Different ways of generating this trigger-X sequences to prime the reaction have been described. For instance, one implementation for detecting SARS-CoV-2 RNA relies on the generation of a DNA-RNA hybrid that is recognized and cut by a nickase that release the trigger-X sequence (Jake G. Carter et al, 2021).

Also, some implementations make use of the CRISPR-CAS technology to recognize the target and trigger the reaction (Mengqi Huang et al, 2017).

The mechanism for this implementation is summarized in the following figure:

alt text


The main drawback of EXPAR is its high background amplification, produced by the nonspecific trigger of the reaction. A well performing design is the one in which the positive sample amplifies in a relative short time, and the negative sample (no template control) yields a signal after a long time. A study have found that a good design of the Template X'-X' is key for obtaining a well performing reaction (Jifeng Qian et al, 2012). In this paper, the authors measured the performance of 384 templaete-X'-X' to create a dataset that was later used for training two different classifiers. One based is based on a SVM using a position weight matrix and the other uses a RELIEF attribute evaluation with Naïve Bayes classification.


Herein, we generated a pipeline for designing optimal Template-X'-X' sequences.

If the user has an specific target region, the pipeline will start in step 3.

  1. The user inputs the sequences which will be considered as the target of the reaction. The sequences are aligned and gaps are removed.

  2. Once conserved regions are found within the alignment, variable regions are filtered out (as they would not be good as targets).

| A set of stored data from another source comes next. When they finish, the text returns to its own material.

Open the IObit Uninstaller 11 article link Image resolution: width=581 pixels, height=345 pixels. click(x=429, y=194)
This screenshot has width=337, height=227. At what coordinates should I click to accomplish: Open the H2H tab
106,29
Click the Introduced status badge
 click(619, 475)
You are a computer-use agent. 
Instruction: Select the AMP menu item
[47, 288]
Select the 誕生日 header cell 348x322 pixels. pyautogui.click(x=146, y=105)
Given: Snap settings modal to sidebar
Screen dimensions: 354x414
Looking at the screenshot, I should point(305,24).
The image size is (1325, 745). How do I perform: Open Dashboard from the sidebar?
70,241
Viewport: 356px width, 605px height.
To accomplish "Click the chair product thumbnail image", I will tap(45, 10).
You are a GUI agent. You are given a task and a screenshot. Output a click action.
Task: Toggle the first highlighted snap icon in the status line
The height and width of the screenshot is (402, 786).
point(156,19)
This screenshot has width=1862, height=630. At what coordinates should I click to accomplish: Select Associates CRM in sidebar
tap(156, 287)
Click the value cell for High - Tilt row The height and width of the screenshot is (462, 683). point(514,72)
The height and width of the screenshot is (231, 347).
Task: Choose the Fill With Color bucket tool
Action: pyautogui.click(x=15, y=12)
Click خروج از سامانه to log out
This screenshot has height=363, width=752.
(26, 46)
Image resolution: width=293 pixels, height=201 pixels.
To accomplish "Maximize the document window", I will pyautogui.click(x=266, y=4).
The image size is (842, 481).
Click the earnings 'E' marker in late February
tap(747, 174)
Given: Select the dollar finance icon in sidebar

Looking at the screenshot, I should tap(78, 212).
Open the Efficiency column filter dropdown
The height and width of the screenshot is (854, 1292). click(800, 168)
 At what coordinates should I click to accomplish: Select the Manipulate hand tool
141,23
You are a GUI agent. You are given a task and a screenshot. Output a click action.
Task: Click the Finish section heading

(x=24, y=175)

  3. PAM sequences (needed for CAS binding) are found and flanking regions are stored in a dataset.

  4. The sequences obtained in step 3 are analyzed for the possible formation of hairpins with a bot that uses UNAFold. The thermodynamic parameters of each sequence (number of structures, melting temperature and ΔG) are stored in the dataset.

  5. The sequences are then analyzed for the formation of self-dimers with a bot that uses the OligoAnalyzer (IDT). Again, the thermodynamic parameters of the sequences are stored in the dataset.

  6. The best sequences are then analyzed by three different classifiers:

  • A SVM (reproduction of Jifeng Qian et al, 2012)
  • A Naïve Bayes classifier (reproduction of Jifeng Qian et al, 2012)
  • A deep-learning algorithm developed for this project (Deep-EXPAR).

Then, a short-list of the sequences classified as well perfoming by these models can be manually selected for experimental evaluation.


Accuracy of classifiers used in this pipeline:

SMV Naïve Bayes Deep-EXPAR*
Sensitivity 67.7% 70.6% 87.3%
Specificity 80.4% 77.5% 90.2%

*Deep-EXPAR is still being improved, so the accuracy of this model could increase in the future.